**PROVIDED ENTRIES:**
※ ※ ※

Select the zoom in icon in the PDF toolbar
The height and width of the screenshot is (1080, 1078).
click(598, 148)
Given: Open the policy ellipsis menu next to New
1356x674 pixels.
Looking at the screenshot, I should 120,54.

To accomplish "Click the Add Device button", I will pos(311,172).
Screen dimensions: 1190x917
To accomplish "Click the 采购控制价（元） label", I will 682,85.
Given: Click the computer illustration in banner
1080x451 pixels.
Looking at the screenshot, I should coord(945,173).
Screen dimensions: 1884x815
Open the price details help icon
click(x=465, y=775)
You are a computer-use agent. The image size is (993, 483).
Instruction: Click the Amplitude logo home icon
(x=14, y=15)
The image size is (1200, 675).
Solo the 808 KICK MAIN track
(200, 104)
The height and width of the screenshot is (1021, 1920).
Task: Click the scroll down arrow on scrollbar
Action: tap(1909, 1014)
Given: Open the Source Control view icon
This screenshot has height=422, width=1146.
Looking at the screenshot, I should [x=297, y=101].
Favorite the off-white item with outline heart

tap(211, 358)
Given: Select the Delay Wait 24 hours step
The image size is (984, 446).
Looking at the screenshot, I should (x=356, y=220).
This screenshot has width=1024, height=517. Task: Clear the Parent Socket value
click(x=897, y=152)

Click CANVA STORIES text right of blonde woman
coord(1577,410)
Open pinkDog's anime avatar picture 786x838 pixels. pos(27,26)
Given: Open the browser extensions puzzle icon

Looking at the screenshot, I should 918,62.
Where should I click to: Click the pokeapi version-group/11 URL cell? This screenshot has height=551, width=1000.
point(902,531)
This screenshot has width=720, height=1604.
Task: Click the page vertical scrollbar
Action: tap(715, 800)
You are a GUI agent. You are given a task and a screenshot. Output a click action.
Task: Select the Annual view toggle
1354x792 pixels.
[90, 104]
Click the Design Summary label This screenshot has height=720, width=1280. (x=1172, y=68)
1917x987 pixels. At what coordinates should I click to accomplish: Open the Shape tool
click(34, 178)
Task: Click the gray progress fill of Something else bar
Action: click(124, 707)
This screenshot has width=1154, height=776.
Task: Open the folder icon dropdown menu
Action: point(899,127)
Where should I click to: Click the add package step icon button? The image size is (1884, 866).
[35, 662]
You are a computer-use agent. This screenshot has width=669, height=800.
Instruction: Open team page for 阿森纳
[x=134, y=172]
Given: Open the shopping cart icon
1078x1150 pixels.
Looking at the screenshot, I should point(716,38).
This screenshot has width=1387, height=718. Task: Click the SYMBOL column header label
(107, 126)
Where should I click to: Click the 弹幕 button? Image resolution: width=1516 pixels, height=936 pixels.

※ ※ ※

**EXERCISE BRIEF:** Show the lines of the entries that include the string "dimensions", copying each in full.

**SOLUTION:**
Screen dimensions: 1190x917
Screen dimensions: 1884x815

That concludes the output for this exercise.